◆ Problem statement
Although the data below holds other lines too, output only those from the line with "Identify the click" up to and including the line with "apache (83, 2209)", exactly as they appear.

Dataset records Start Marker

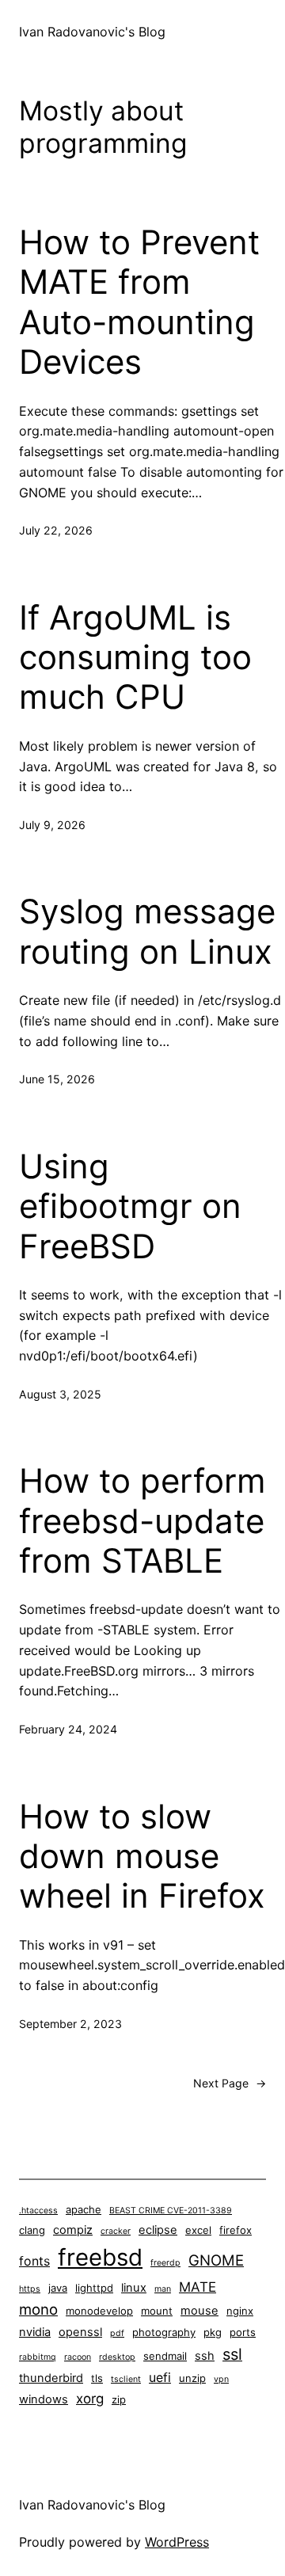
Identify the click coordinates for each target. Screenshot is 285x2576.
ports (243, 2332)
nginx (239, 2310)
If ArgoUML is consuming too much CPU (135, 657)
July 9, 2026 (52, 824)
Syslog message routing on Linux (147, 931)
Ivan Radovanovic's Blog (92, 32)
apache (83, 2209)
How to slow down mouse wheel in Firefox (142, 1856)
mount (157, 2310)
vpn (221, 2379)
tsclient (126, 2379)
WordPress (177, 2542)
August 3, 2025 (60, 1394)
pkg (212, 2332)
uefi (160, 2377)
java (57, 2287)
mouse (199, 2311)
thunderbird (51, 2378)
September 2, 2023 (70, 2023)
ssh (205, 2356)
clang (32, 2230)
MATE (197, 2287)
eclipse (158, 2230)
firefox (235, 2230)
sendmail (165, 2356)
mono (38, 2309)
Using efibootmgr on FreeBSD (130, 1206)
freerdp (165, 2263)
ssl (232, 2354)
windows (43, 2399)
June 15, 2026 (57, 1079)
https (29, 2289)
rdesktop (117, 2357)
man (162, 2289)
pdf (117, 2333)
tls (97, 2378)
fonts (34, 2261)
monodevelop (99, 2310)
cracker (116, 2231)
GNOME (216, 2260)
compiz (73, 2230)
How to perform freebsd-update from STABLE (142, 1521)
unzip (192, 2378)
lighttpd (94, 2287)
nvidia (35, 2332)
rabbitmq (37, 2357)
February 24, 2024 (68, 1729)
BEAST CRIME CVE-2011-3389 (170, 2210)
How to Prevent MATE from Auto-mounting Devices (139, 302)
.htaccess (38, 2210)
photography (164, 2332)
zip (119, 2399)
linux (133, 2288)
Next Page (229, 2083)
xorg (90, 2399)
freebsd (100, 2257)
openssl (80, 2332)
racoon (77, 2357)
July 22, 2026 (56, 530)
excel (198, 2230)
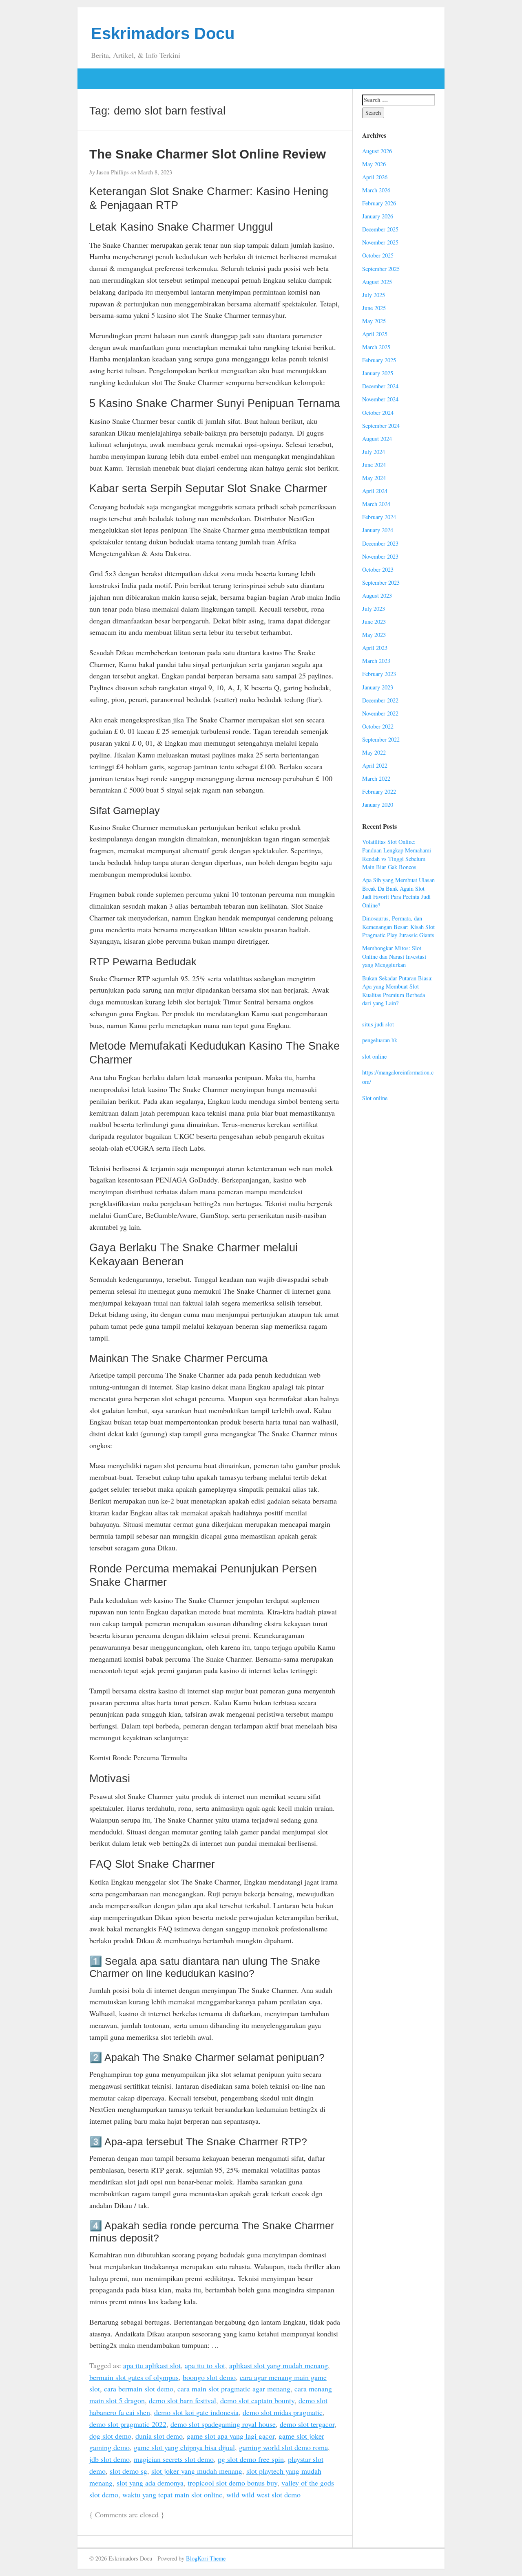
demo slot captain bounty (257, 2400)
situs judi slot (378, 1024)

Dataset records End Marker
Dataset records Start Marker

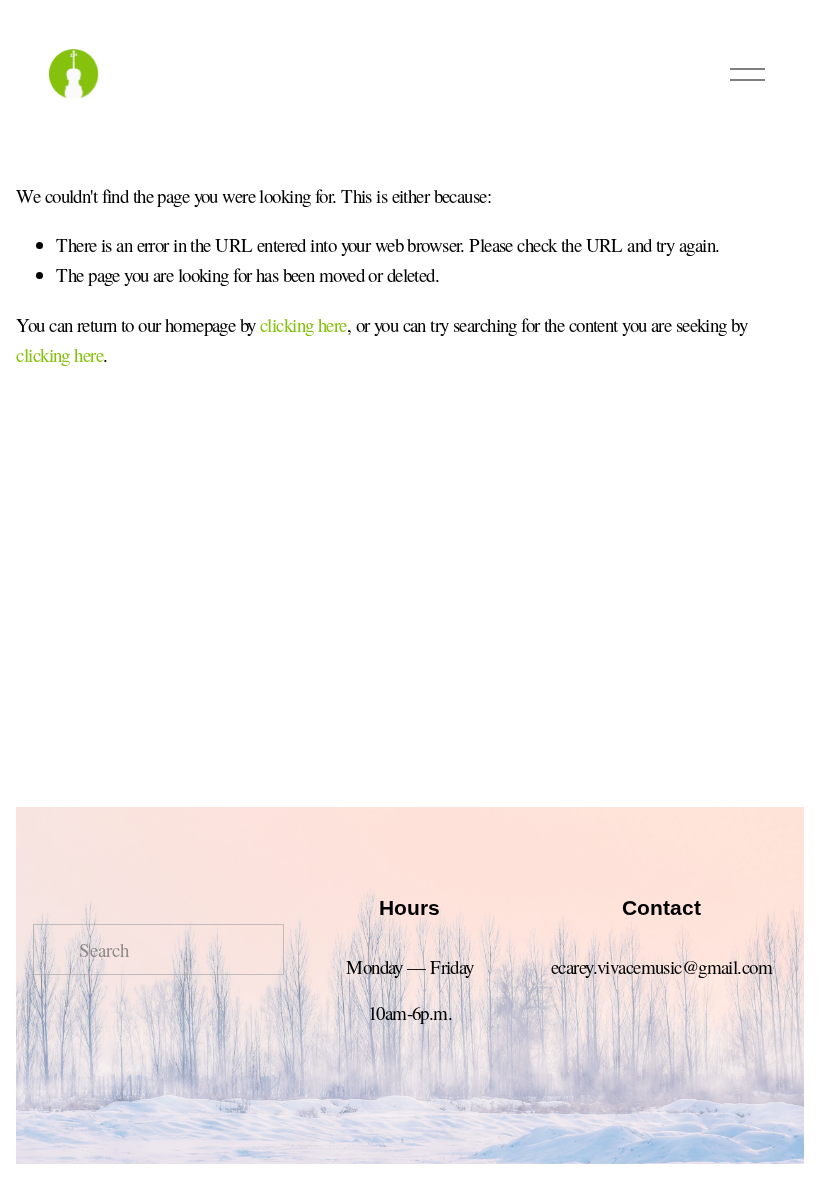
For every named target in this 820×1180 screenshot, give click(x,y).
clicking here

Dataset records End Marker

◆ Task output
Identify the click coordinates for each target. Screenshot is 285x2576.
ports (243, 2332)
nginx (239, 2310)
If ArgoUML is consuming too much CPU (135, 657)
July 9, 2026 (52, 824)
Syslog message routing on Linux (147, 931)
Ivan Radovanovic's Blog (92, 32)
apache (83, 2209)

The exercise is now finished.